A MID-VICTORIAN MAHOGANY AND SATINWOOD MARQUETRY LIBRARY TABLE

細節
A MID-VICTORIAN MAHOGANY AND SATINWOOD MARQUETRY LIBRARY TABLE
The rectangular moulded top with concentric banding above the frieze conformingly decorated and with anthemion scrolls to the angles, above two trestle end-supports with downswept channelled outer-supports terminating in claw feet and central plinth support with anthemion and further foliage panel and with central tablet of two confronting dolphins, joined by a flat stretcher with central roundel flanked by anthemion decoration, on a rounded rectangular base and conforming bracket feet
51½in. (131cm.) wide; 29½in. (75cm.) high; 32¾in. (83cm.) deep

拍品專文

The library-table's plinth-supported trestles have scrolled and moulded trusses terminating in bacchic lion-paws, while Venus's dolphins embellish the tablets of their ribbon-ties, and are inlaid like the palm-flowered arabesques of their central pilasters.

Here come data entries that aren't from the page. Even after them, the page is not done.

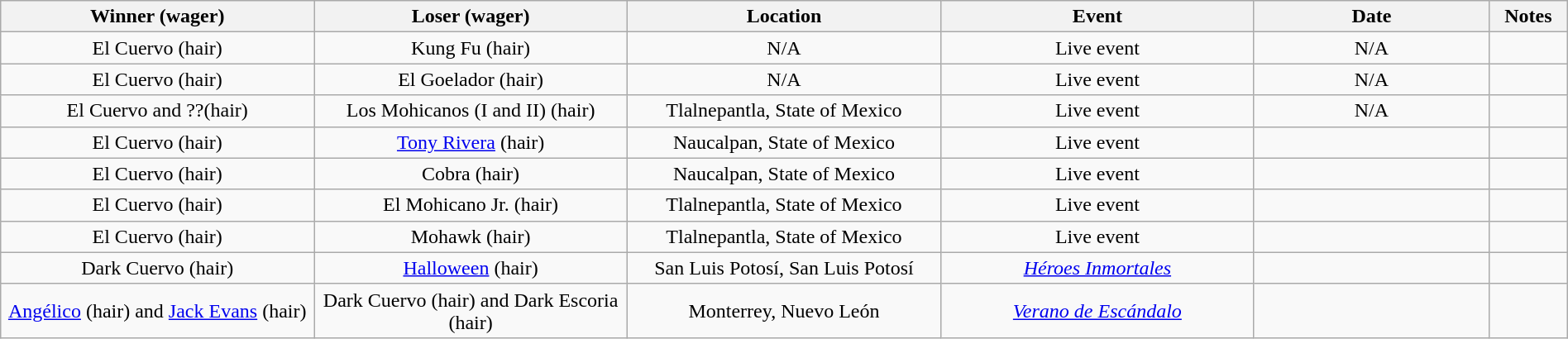
Dark Cuervo (hair) [157, 268]
San Luis Potosí, San Luis Potosí [784, 268]
Mohawk (hair) [471, 237]
El Goelador (hair) [471, 79]
Winner (wager) [157, 17]
Tony Rivera (hair) [471, 142]
Kung Fu (hair) [471, 48]
Verano de Escándalo [1097, 311]
Date [1371, 17]
El Cuervo and ??(hair) [157, 111]
Location [784, 17]
Héroes Inmortales [1097, 268]
Halloween (hair) [471, 268]
Angélico (hair) and Jack Evans (hair) [157, 311]
El Mohicano Jr. (hair) [471, 205]
Monterrey, Nuevo León [784, 311]
Notes [1528, 17]
Los Mohicanos (I and II) (hair) [471, 111]
Loser (wager) [471, 17]
Dark Cuervo (hair) and Dark Escoria (hair) [471, 311]
Event [1097, 17]
Cobra (hair) [471, 174]
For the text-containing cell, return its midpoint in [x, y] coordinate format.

This Renaissance inlay relates to that of the Italian bookcases executed in walnut and boxwood in the 1860s to the designs of George E. Fox for Charles Somers Cocks, 3rd Earl Somers' (d.1883) library at Eastnor Castle, Herefordshire. Similar decoration and dolphins featured in John Dibblee Crace's proposal of 1877 for a library at Longleat, Wiltshire, where Fox was also employed earlier in the decade (Longleat, Guide Book, Somerset, 1996, p. 47).